====== TEXT ======

Billy Cobham im Colos-Saal (11. März 2013)

  • Gestern war es soweit: Der Meister rief und viele kamen.
    Die Billy Cobham Band gastierte im Colos-Saal in AB. Billy
    war schon öfter im schönen Aschaffenburg, das letzte mal
    2012 mit dem Projekt "HR-Bigband plays Mahavishnu". Die
    Bühne war angerichtet und inmitten selbiger glitzerte
    das fette Doublebass-Yamaha in gold(?)-sparkle mit vielen
    Toms in der Billy-typischen, unorthodoxen Anordnung, drei
    großen Crashes, Ride & China nebst einer Latin-Abteilung
    links des Fahrersitzes, die aber von mir nicht einzusehen war.
    Auf jeden Fall dabei waren Timbale(s) und Cowbells. Der
    Durchschnittsbesucher war männlich, Ü50, grau und Trommler
    oder zumindest Trommel-affin. Die restlichen 20 % wurden
    vom Rest der gesellschaftlichen Schichten abgedeckt, sprich:
    Frauen, junge Menschen, Gitarristen und anderes Gesocks.
    Der Colos-Saal war gut besucht, aber nicht knackevoll. Das war
    mir ganz lieb. Die Band trat mit folgender Aufstellung an:
    Jean-Marie Ecay - Gitarre, Michael Mondesir - Bass, Camelia Ben
    Naceur - keyboards, Steve Hamilton - Keyboards. Und die Band
    war eine richtige Band und keine Ansammlung seelenloser hired
    guns. Prima. Geboten wurde das, was alle erwarteten: Fusion.
    Es klang schwer nach 70er und 80er, als Fusion noch Jazzrock
    hieß. Das kann man als altbacken bemängeln oder als authentisch loben,
    je nach Standpunkt. Billy ist nach wie vor ein grandioser Trommler. Er
    hat richtig Zug am Seil, spielt technisch brillant und immer noch
    kreativ. Seine Handscchrift ist unverkennbar und er klingt immer nach
    sich selbst. Man merkt auch wunderbar, welchen Einfluß der Herr auf die
    Trommlerwelt ausgeübt hat. Bei Simon Phillips (Quadrant 4 -
    Space Boogie) oder Rod Morgenstein kann man die Vorlagen ziemlich
    klar zuordnen. Billy hat eine unglaubliche Dynamik und er setzt
    sie sehr effektvoll und musikalisch ein. Bei leisen Buzzrolls spricht
    nicht mal der Teppich an. Ja richtig, man konnte das hören und
    zwar weil zum einen wohl kein Gate verwendet wurde und zum
    anderen der Drum- und der Gesamtsound sehr gut waren. Das
    Set war auch super gestimmt, insgesamt eher hoch und sehr klar
    mit vielen Obertönen. Es war ein sehr natürlicher Drumsound.

======

[ZU ERLEDIGENDE AUFGABEN]:
1: Gib aus dem Konzertbericht alles von „Die Billy Cobham“ bis hinunter zu „und anderes Gesocks.“ wortgetreu wieder.
2: Stimmen diese Aussagen mit dem Konzertbericht überein? (a) Der Colos-Saal war bis auf den letzten Platz gefüllt. (b) Billy Cobham war zuletzt 2012 in Aschaffenburg. (c) Das Schlagzeug war eher tief gestimmt. Antworte jeweils mit Ja oder Nein und zitiere die entscheidenden Worte.
3: Setze den Konzertbericht über Billy Cobham im Colos-Saal nach seinem letzten Satz fort.
Die Datensätze spielen hierfür keine Rolle.

====== VERFÜGBARE DATEN ======

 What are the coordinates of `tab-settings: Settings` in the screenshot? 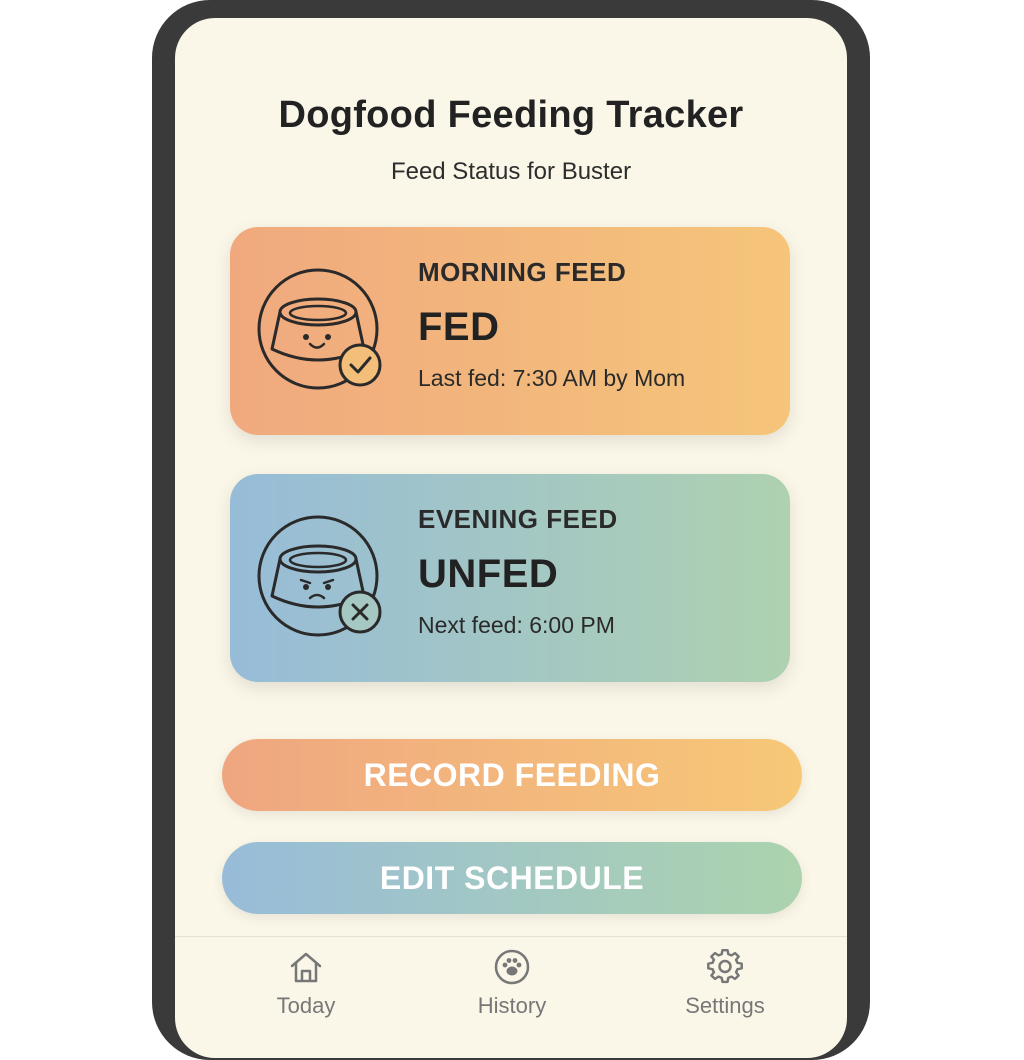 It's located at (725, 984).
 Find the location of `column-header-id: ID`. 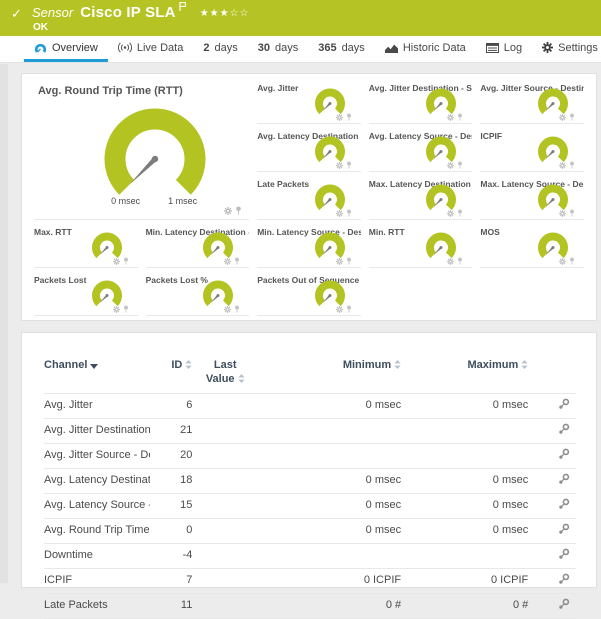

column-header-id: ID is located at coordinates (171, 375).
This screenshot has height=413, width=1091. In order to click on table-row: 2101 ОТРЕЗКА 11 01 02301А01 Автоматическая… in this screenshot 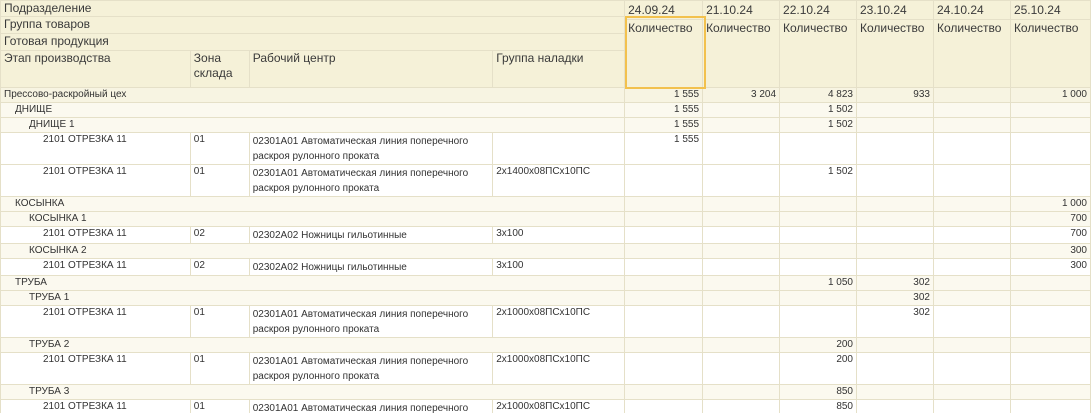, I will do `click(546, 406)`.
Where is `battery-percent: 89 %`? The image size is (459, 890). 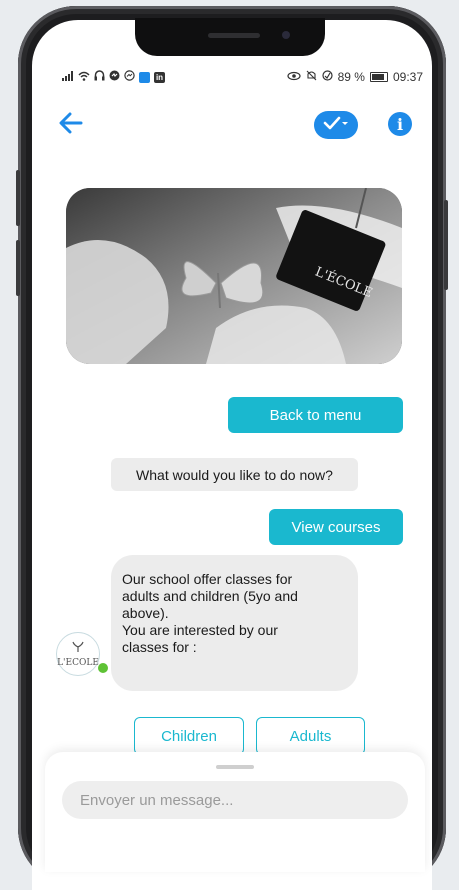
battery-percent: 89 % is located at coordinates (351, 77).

======

[NUMMERIERTE ANTWORTEN]:
1:
Die Billy Cobham Band gastierte im Colos-Saal in AB. Billy
    war schon öfter im schönen Aschaffenburg, das letzte mal
    2012 mit dem Projekt "HR-Bigband plays Mahavishnu". Die
    Bühne war angerichtet und inmitten selbiger glitzerte
    das fette Doublebass-Yamaha in gold(?)-sparkle mit vielen
    Toms in der Billy-typischen, unorthodoxen Anordnung, drei
    großen Crashes, Ride & China nebst einer Latin-Abteilung
    links des Fahrersitzes, die aber von mir nicht einzusehen war.
    Auf jeden Fall dabei waren Timbale(s) und Cowbells. Der
    Durchschnittsbesucher war männlich, Ü50, grau und Trommler
    oder zumindest Trommel-affin. Die restlichen 20 % wurden
    vom Rest der gesellschaftlichen Schichten abgedeckt, sprich:
    Frauen, junge Menschen, Gitarristen und anderes Gesocks.

2:
(a) Nein: „Der Colos-Saal war gut besucht, aber nicht knackevoll.“
(b) Ja: „das letzte mal 2012 mit dem Projekt "HR-Bigband plays Mahavishnu"“
(c) Nein: „insgesamt eher hoch und sehr klar mit vielen Obertönen“

3:
    Die gute Stimmung hörte man insbesondere bei Billys Spiel mit
    vier Sticks auf den Toms. Das hat ordentich gerummst und es klang
    sehr rund und in sich stimmig. Ansonsten sparte er nicht mit den
    gewohnten Zutaten wie Cross-Stickings, halsbrecherischen Unisonoparts
    in allen möglichen Metren und als das Trademark schlechthin die
    super knackigen Single Stroke Rolls in Lichtgeschwindigkeit - oder
    zumindest nahe dran. Ich weiß nicht wie er das macht, aber sein
    Snarespiel ist unglaublich sauber und akkurat, egal ob Singles, Doubles,
    Buzzes und was weiß ich... Es klingt fast schon aseptisch. Das ist ja
    auch so ein Cobham-typisches Erkennungsmerkmal. Wer wollte, konnte
    also eine 1a Drumming-Lehrstunde mit nach Hause nehmen.


    Ein bißchen Meckern muß aber auch sein. Manchmal beschlich mich
    das Gefühl, daß Cobham darunter leidet, daß er Cobham ist. Soll
    heißen: Er muß ständig etwas anbieten. Auch wenn die Solisten
    mal nichts weiter brauchen, als einen steady Groove ohne alles, bei
    Billy bleibt es selten dabei. Da wird variiert, er geht von der Hihat
    aufs Ride, er dreht mal was rum, flickt ein paar leise, "subtile" (?) Breaks
    ein, bei denen er von hinten durch die Brust wieder auf die Eins kommt.
    Alles prima, aber es hätte auch nur der nackte Groove getan. Imho
    sogar besser und.... was jetz käme wäre Blasphemie. Das geht hier nicht.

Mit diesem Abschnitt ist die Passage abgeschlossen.